In acting as a director, a person must exercise such skill and care as would be expected of someone of their particular skill, knowledge and experience. Generally, skill relates to a director’s competency and their ability to take positive action as required in the role of director. Care may be seen as the director’s attention to detail and applying oneself to the relevant matter at hand.

A director may be in breach of the duty of care, irrespective of whether the director honestly believes that he has acted with proper skill and diligence – i.e. a director can be unwittingly incompetent.

However, not every commercial misjudgement by a director constitutes a breach of the duty of skill and care - the Court must be satisfied that no reasonably diligent director with the applicable level of knowledge, skill and expertise would have acted as the director did.

The standard of care to which a director will be held is that of a reasonable person having both:

  • the director’s knowledge, skill and experience; and
  • the knowledge, skill and experience that may be reasonably expected of someone with the director’s function.
The following factors are relevant in evaluating the level of diligence and skill reasonably expected of a director:

  • the role of the director in the governance and management structure of the company;
  • skill which the director has held themself out as having;
  • the level of remuneration of the director; and
  • the size of the company and nature of the business.
Who are directors’ duties owed to?

A director owes their duties to the company.
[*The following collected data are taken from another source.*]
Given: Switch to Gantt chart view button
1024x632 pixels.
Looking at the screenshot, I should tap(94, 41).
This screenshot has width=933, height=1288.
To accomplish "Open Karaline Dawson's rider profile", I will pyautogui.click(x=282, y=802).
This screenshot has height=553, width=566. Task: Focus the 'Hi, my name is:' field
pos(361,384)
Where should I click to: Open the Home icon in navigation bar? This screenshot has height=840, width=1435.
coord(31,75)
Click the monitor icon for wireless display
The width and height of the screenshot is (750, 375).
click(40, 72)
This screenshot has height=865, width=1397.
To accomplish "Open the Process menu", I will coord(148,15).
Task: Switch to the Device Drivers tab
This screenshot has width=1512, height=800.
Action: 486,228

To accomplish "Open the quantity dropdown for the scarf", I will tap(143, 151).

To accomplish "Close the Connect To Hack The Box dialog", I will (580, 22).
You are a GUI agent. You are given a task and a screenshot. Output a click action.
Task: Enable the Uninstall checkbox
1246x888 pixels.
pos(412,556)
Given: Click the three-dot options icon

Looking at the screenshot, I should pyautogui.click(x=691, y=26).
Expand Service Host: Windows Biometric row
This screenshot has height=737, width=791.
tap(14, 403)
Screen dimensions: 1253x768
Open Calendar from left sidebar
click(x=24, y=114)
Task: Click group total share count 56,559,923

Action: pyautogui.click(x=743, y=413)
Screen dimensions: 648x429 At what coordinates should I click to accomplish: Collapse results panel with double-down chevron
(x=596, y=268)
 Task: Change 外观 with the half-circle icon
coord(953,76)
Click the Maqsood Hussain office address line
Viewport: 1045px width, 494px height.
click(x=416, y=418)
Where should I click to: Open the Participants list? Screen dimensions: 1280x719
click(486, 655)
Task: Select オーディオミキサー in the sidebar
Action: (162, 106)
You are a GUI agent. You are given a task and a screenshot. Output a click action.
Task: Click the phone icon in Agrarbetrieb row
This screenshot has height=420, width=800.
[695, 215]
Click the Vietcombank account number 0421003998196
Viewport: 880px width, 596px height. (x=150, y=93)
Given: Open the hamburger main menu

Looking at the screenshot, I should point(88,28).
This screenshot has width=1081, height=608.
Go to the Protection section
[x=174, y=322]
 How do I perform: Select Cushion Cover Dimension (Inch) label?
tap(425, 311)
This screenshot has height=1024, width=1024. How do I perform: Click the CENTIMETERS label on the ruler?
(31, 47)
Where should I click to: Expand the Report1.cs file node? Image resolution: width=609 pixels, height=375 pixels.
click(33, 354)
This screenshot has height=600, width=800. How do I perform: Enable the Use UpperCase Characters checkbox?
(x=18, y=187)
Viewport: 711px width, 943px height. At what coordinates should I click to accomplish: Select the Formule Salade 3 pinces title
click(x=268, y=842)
A director may be liable to the company for loss to the company and not more widely. A personal claim against a director may only be brought by a shareholder where that shareholder can demonstrate a breach of duty owed to them personally, and that they have suffered loss personally, on a distinct and independent basis to any loss suffered by the company.

Potential liabilities

It is important to be aware of the liabilities associated with being a director of a Guernsey company. Available remedies for breach of duty include (these can vary depending on the nature of the breach):

  • removal from a particular directorship or disqualification from acting as a director for a particular time (or indefinitely);
  • fines, damages or compensation where the company has suffered loss;
  • restoration of the company’s property;
  • an account of profits made by the director;
  • injunction or declaration; or
  • rescission of a contract where the director failed to disclose an interest.
If a person is ineligible to be a director but acts as a director or shadow director then they are still liable for their acts. Further, director liability in connection with any negligence, default, breach of duty or breach of trust by the director cannot be excluded and the director cannot be indemnified by the company, but the liability can be insured against (a company’s director and officer insurance generally covers the costs of defending legal proceedings brought against them personally in connection with their duties as directors of the company).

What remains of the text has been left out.